"I could never run a marathon!"
To every person who's ever uttered those words to me, I respond, "More people can run a marathon than you'd think."
There are more people who have amazed themselves by completing a marathon, people who never dreamed they'd attempt one, let alone go back and do it again. And completing a marathon sets the stage for even more staggering accomplishments.
I’ve fumbled my way through running marathons.
My first few marathons were many years ago. I was fit and blessed to run times that easily qualified for Boston. But I was foolish and preoccupied with other matters in life like falling in love, getting married, homeowning, and career.

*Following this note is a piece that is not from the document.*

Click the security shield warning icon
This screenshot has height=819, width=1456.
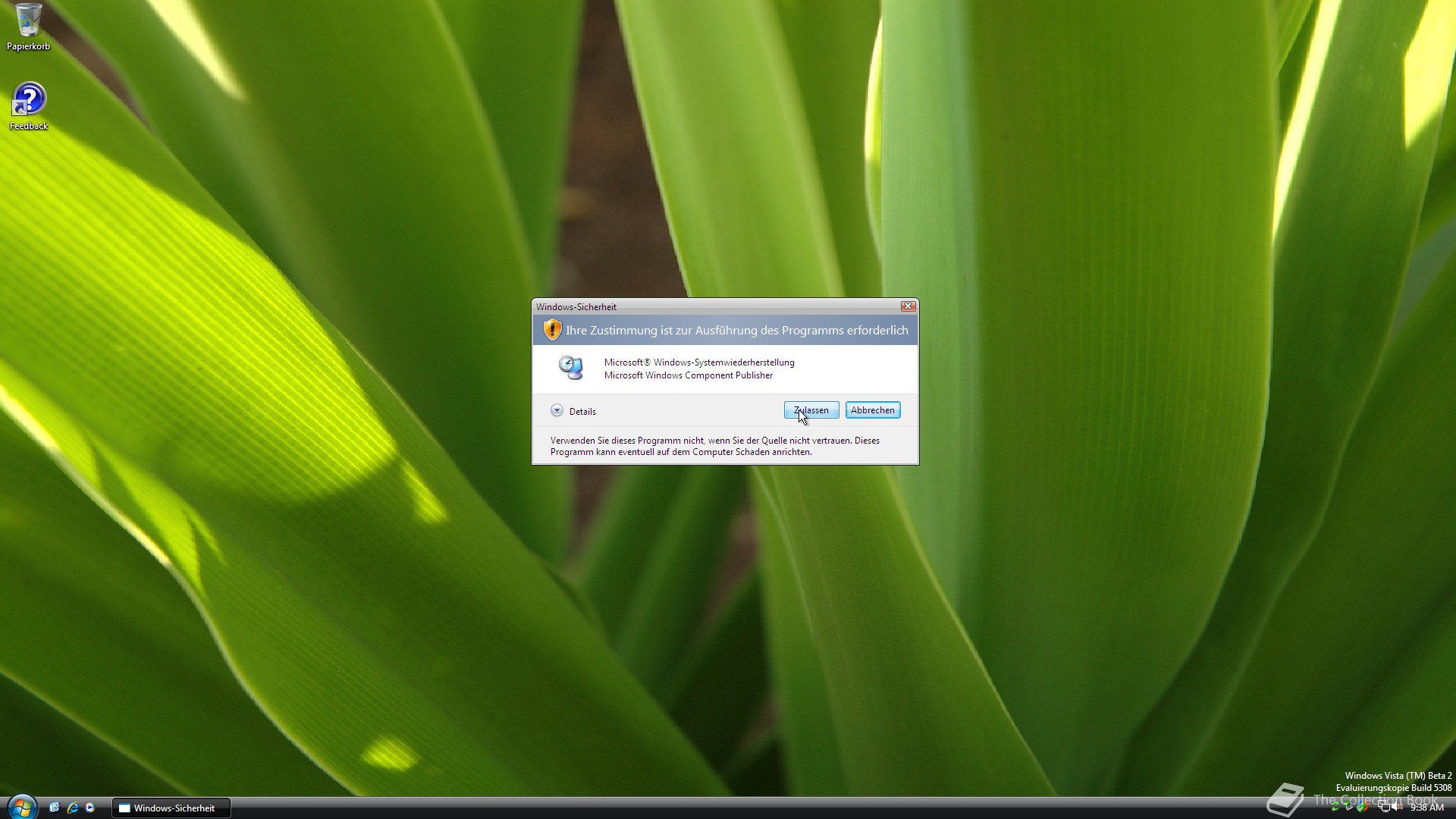552,330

What a waste!
Fast forward several decades. I set my sites on qualifying for Boston after I’d been away from marathoning, added a few pounds, and slowed a bit.
Qualifying for Boston took me five tries over four years, including two near misses by less than two minutes and one heartbreaking miss by 53 seconds. The other misses weren’t even close. Each time I was hyped going into each marathon certain I would BQ. These marathons went very well, hanging onto goal pace, until the final miles when the cramps set in and I watched the BQ fade away.

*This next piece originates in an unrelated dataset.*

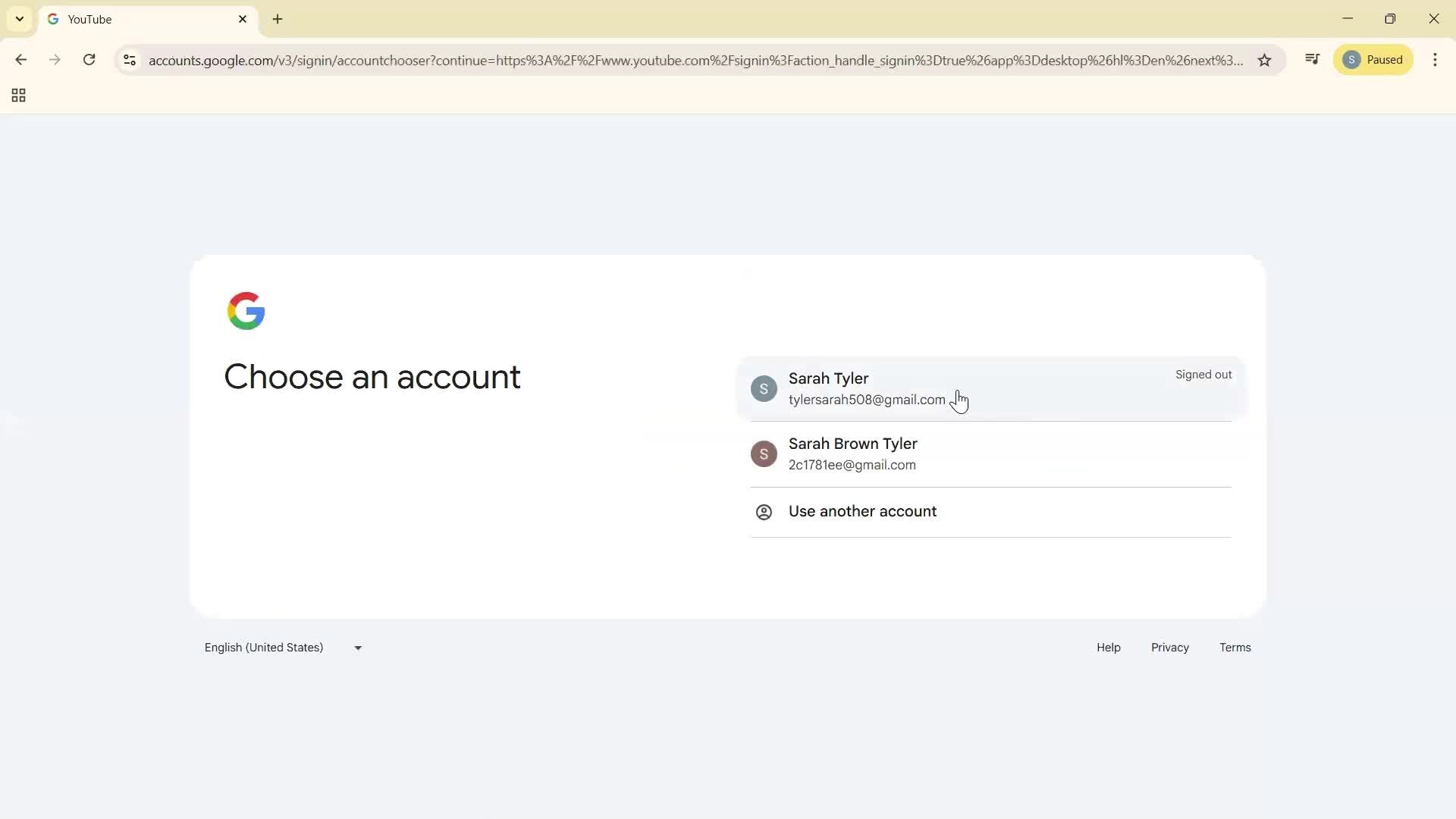This screenshot has height=819, width=1456.
Task: Reload the account chooser page
Action: [x=89, y=60]
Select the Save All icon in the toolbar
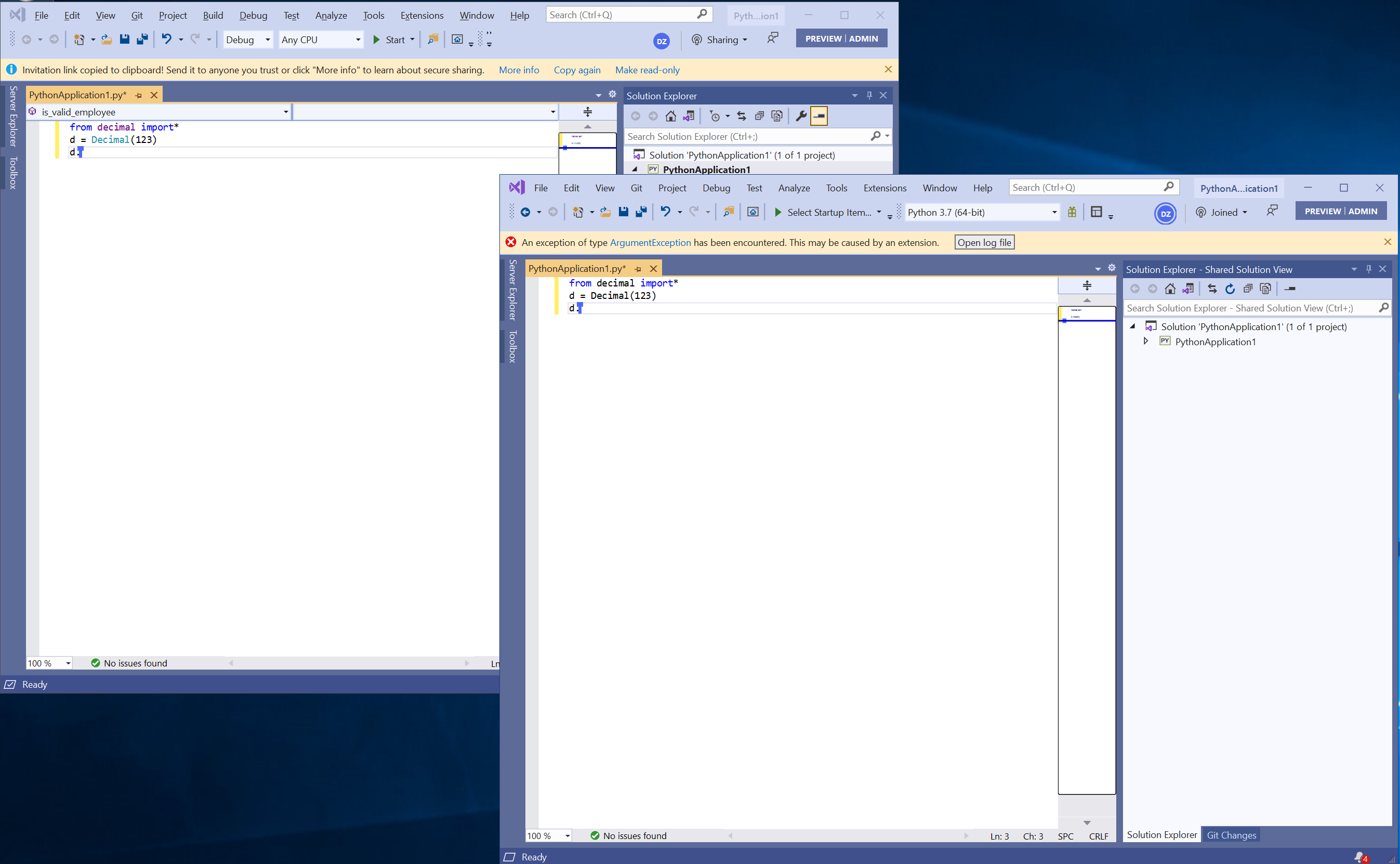 (641, 212)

First thoughts when crossing the finish line after missing a BQ were, “Never again,” and “What’s the use?” It was easy to write off my BQ goal and just assume I’d never hit it, that it just wasn’t in the cards for me.
Each new marathon experience taught me more about training, pacing, race strategy, and my mental game. I listened to others talk about their marathon success, tweaked my routine to strengthen my training and came closer.
When I finally earned my BQ, it all came together, and I owed it to the right blend of mileage, speed, recovery. But mostly I owed it to tenacity. If I’d stopped trying to BQ after missing the first four times, I’d never known the thrill and honor of running Boston several years ago.
These days, I’m trying to BQ again in order to get to the start in Hopkinton in 2010. I’ve aged up to a new qualifying standard, but it doesn’t seem a whole lot easier.
Ask someone who's BQ'd or achieved another race milestone. Those with humility will tell you it's not as unachievable as you'd lead yourself to believe. One of my heroes, Marathon Dude Bill, has a marathon career that began ordinary and has reached phenomenal levels. We can amaze ourselves!
But it's not all about running the Boston Marathon.
Whether you’re trying to BQ or run under six, five, or four hours, the effort is worth achieving the goal. Whether you’re preparing for your first marathon, half marathon, or PR at another distance, the learning along the way is as valuable as running the distance itself.
No dramatics here. I know talent is always a factor, but for me the key was and still is tenacity. Every missed goal makes reaching a goal seem more possible, likely, and worthwhile.